At first glance, this multicultural formulation of the nation-state seems to be an enlightened version of Anderson’s principle of nations being necessarily exclusionary, or even an exception to it. Multiculturalism stands for pluralism, anti-racism, and an expansive diversity. The United States, however, is not just a nation-state, but a settler colonial state. In the U.S. imaginary, an exclusionary limitation persists in the denial of indigenous sovereignty over American land, replacing indigenous heritage and traditions with “our heritage” and “our traditions.” Mahmood Mamdani (2015) has made it clear that the distinctions between conventional colonialism/racism and settler colonialism allow the latter to live on regardless of the vitality of the former:
“The thrust of American struggles have been to deracialize but not to decolonize. A deracialized America still remains a settler society and a settler state” (p. 607).
In fact, state-led deracialization—as in PBS—ideologically empowers settler colonialism, demoting indigenous peoples’ exceptional claim to sovereignty to that of only one of many cultural groups who hold equal rights to land and citizenship. In this case, American Indian, Alaska Native, Native Hawaiian, and all the other indigenous groups whose lands are occupied by the United States became represented on PBS as just one “historically established minority group” within the PBS Minority Consortia of five state-funded content producers, including NAATA (Okada, 2002, para. 4). The Minority Consortia manifested what Lorenzo Veracini (2011) has called “incorporation by recognition” that “primarily promotes the domestication of indigenous sovereignties for the benefit of the settler state” (p. 8).
In its drive towards institutionalization, pragmatism, and skills attainment, Asian American media on PBS has played its part in advancing multiculturalism and the vitality of the settler colonial state, inviting more non-native groups to see themselves as true Americans. For instance, Ancestors in the Americas (2001), a documentary directed by NAATA and ITVS founder Loni Ding, opens with its central question, “Who can claim America?” with the rest of the film making a case for Asian Americans to be able to make that claim with authoritative pride (2:00). Haunani-Kay Trask (2008/2000) issues a scathing rebuttal that points out the settler colonial logic in such pride:
“national identification as ‘American’ is national identification as a colonizer, someone who benefits from stolen Native lands and the genocide so well documented against America’s Native peoples” (p. 61).

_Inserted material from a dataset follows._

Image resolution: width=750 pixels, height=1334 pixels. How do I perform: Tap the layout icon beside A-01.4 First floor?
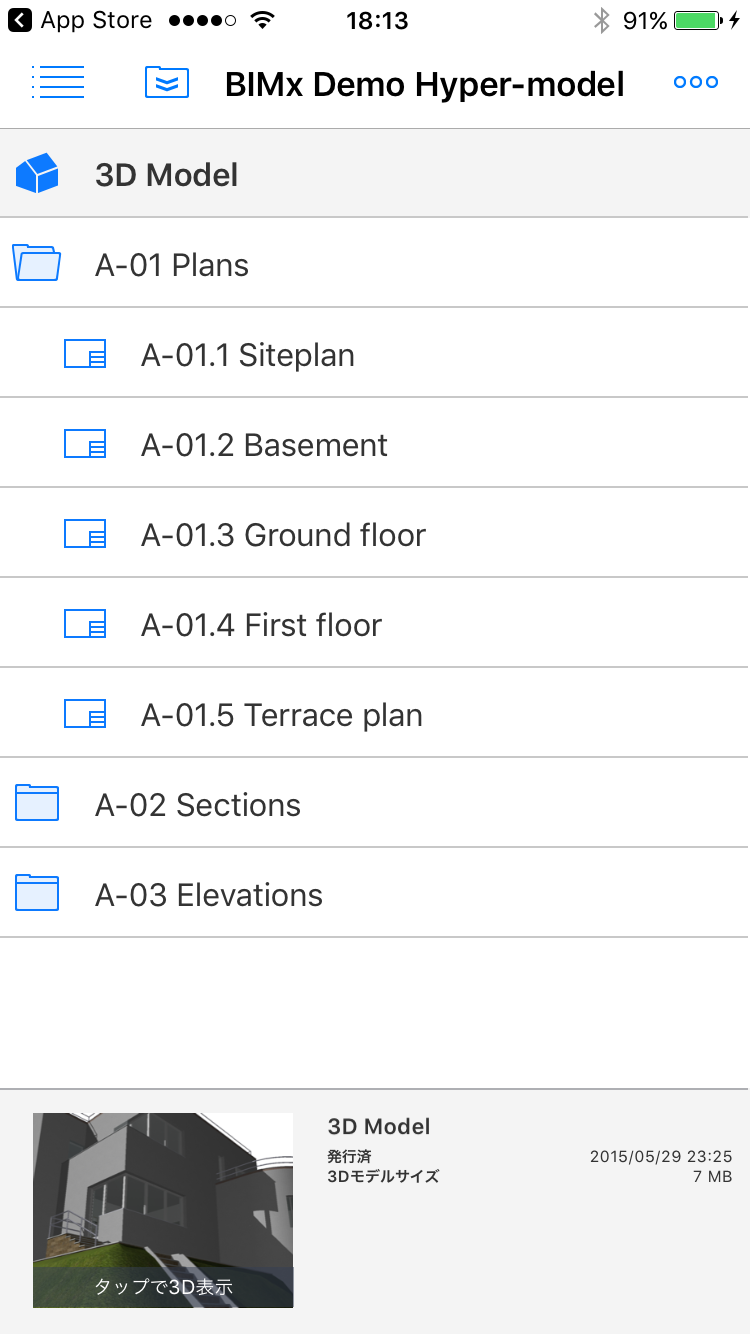(x=85, y=624)
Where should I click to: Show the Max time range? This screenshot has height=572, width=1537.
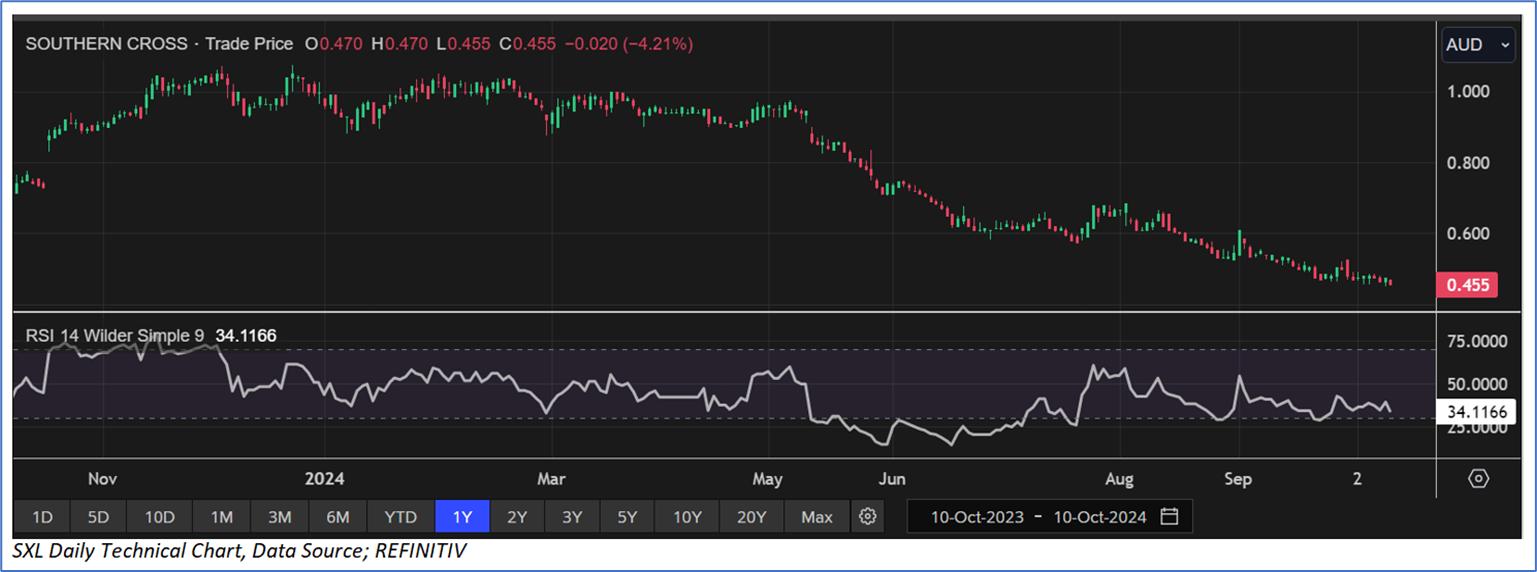pyautogui.click(x=816, y=517)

For Trask, immigrants are settlers, too.
In what follows, I present three case studies. I consider Ancestors in the Americas as an example of settler colonial aesthetics, analyzing how it mobilizes film form and an aesthetic of hardship to narrate the neutralization and legitimization of settler identity at the heart of classic Asian American texts, such as Gary Okihiro’s Margins and Mainstreams. I then turn to an episode of the PBS show The Great American Recipe (PBS/VPM, 2023) to discuss settler colonial aesthetics’ persistence and entrenchment in modern-day PBS. I finally offer Terminal USA (dir. Jon Moritsugu, 1994) as an example of an attempt for an alternative to multiculturalism, embracing a bottom-up, polycutural model of pluralism. Its harsh reception indicates the inability for PBS to withstand a rebuke of its nationalist mission.
Ancestors in the Americas
The two-part documentary Ancestors in the Americas follows the revisionist historiography of Gary Okihiro (2014/1994), an interviewee and advisor for the film. His seminal book Margins and Mainstreams situates the history of Asian American immigration within a broader history of colonialism in Asia. It traces Asia in the Western consciousness, arguing that Western colonialism has been yearning to dominate Asia even before Columbus set sail hoping to land there and framing the colonization of American Indians as a consequence of the West’s fascination with Asia. For Okihiro, Asia and its people have always been of fundamental importance to the United States and its history. He emphasizes that Asian Americans should not need to justify their presence within it, rejecting the view of Asian Americans as guests in a foreign land:
“Asians, it must be remembered, did not come to America; Americans went to Asia. . . . Asians, it must be remembered, did not come to conquer and colonize America; Americans went to conquer and colonize Asia. And the matter of the ‘when and where’ of Asian American history is located therein, in Europe’s eastward and westward thrusts, engendered, transformative, expansive.” (pp. 28–29)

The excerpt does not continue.